____ Supplied information
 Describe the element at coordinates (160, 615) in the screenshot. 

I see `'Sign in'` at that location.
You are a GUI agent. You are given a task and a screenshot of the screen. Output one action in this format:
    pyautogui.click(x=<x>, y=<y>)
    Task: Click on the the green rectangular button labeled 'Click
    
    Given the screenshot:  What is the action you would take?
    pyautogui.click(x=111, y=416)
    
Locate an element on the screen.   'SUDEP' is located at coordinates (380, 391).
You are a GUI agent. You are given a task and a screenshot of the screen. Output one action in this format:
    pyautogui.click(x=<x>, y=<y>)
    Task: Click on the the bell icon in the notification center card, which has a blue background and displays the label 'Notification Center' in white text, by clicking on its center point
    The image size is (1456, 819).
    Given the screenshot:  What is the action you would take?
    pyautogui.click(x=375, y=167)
________
» Exercise brief: Copy out, word for word, the lines of the entries above, starting at the line that contains "Locate an element" and ending at the last line of the entries.

» Complete response:
Locate an element on the screen.   'SUDEP' is located at coordinates (380, 391).
You are a GUI agent. You are given a task and a screenshot of the screen. Output one action in this format:
    pyautogui.click(x=<x>, y=<y>)
    Task: Click on the the bell icon in the notification center card, which has a blue background and displays the label 'Notification Center' in white text, by clicking on its center point
    The image size is (1456, 819).
    Given the screenshot:  What is the action you would take?
    pyautogui.click(x=375, y=167)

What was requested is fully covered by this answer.